Sorry it’s been quiet here of late, I’m in the middle of a very busy week. If you’re looking for a good read, you could do worse than CrAAKKer’s analysis of the implications of the recent United States v Dicristina federal court ruling that held poker to be a game of skill. Virtually everything I’ve read about the prospects for online poker in the US, the DOJ remission process, etc. has been poisoned by either wistful thinking or deliberate pessimism, so it was a breath of fresh air to find CrAAKKer’s staid and well-informed assessment of what the ruling does and does not mean:
This decision is also important because it is the first court of consequence to issue a ruling that will have any precedential effect. To date, the handful of court “wins” for poker have all been issued by state district courts whose decisions have no binding or persuasive effect on other courts. Every appellate court to date has ruled against the “poker is a skill game” argument. But federal district courts occupy a unique spot in the legal authority realm. Federal district court decisions of consequence are “reported” (officially published) and can be cited as authority in other cases just like appellate court decisions.
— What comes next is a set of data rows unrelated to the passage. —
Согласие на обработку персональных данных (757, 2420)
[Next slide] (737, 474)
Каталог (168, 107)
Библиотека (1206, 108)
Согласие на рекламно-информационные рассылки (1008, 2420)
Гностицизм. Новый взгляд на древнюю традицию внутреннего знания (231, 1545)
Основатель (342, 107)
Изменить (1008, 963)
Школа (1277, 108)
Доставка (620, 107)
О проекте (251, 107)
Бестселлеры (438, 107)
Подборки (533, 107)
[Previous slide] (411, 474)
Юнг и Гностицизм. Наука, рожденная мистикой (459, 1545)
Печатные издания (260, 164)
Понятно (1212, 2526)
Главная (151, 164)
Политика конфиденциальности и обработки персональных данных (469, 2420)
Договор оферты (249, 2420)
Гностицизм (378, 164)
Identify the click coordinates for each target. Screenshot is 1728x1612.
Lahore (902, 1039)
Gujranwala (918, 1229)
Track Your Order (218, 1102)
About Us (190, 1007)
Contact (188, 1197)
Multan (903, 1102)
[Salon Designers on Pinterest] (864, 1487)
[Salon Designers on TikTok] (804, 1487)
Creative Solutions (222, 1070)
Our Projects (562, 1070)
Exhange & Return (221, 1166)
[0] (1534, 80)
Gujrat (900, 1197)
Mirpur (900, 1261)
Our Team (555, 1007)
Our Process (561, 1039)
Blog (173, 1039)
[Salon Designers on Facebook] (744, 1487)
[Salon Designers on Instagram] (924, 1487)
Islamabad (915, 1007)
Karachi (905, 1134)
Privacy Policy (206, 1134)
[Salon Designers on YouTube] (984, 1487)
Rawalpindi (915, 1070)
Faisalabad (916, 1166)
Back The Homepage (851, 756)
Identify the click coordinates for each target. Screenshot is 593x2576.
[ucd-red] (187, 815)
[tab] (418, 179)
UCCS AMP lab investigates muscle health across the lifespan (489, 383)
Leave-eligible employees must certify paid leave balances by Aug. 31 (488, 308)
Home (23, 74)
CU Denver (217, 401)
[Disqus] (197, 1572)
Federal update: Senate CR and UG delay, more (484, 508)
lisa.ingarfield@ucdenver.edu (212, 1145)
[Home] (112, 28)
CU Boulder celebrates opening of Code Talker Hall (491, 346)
These district court decisions are not binding on other courts as an appellate decision would be, but they are often looked to as persuasive authority by appellate courts confronted with developing areas of the law. Having a thorough, well-crafted judicial opinion on the merits of theĀ “poker is a skill game” argument on the books, so to speak, lends a certain gravitas to the argument which can bolster that argument if and when it is considered by other courts.
The author’s conclusion seems to be that this is a symbolically important win, but it’s limited in scope and won’t have a lot of immediately practical implications. Not exactly what you wanted to hear, perhaps, but probably a lot closer to the truth than what you may have read elsewhere.